▸ Exercise goal
Copy the records from the line with "You are a computer-use" through the end, replacing "dropdown" with "menu" and keeping everything else unchanged. Leave out the pictures.

▸ Listed entries
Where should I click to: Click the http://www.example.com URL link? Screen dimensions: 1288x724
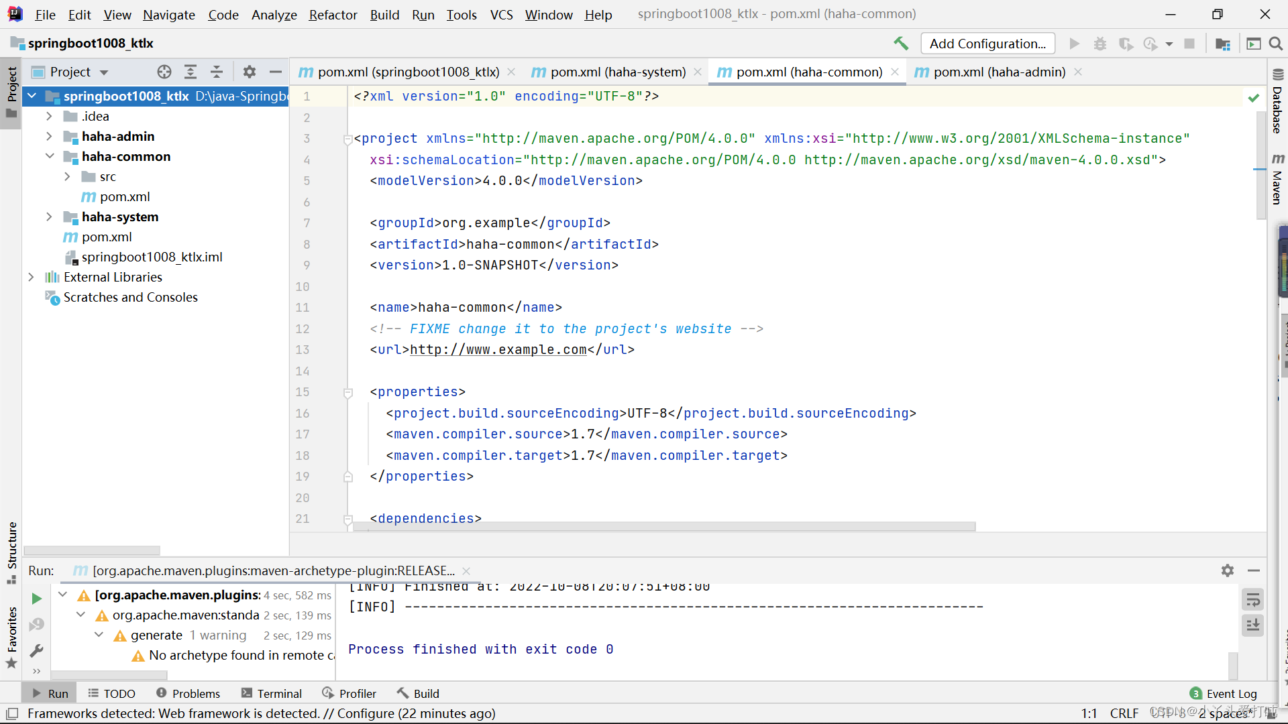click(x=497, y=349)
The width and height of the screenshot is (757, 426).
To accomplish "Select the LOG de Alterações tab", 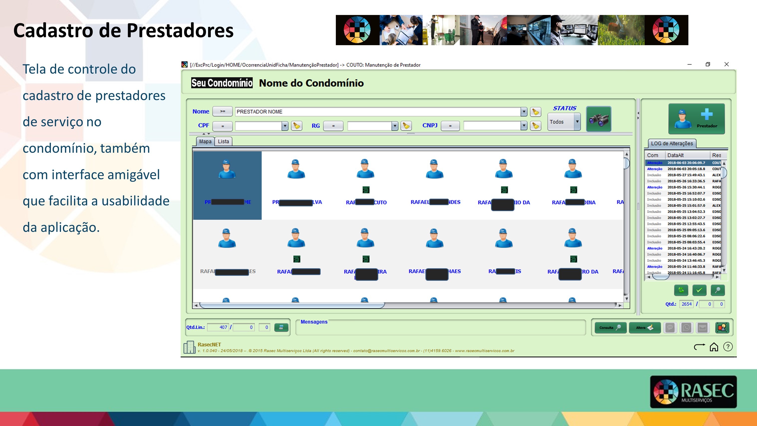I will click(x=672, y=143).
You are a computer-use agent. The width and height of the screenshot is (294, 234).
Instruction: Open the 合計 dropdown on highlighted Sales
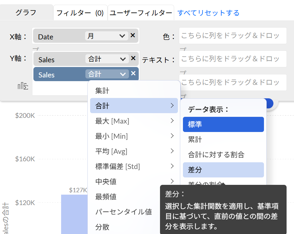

▸ Answer to the problem
You are a computer-use agent. The width and height of the screenshot is (294, 234).
Instruction: Open the 合計 menu on highlighted Sales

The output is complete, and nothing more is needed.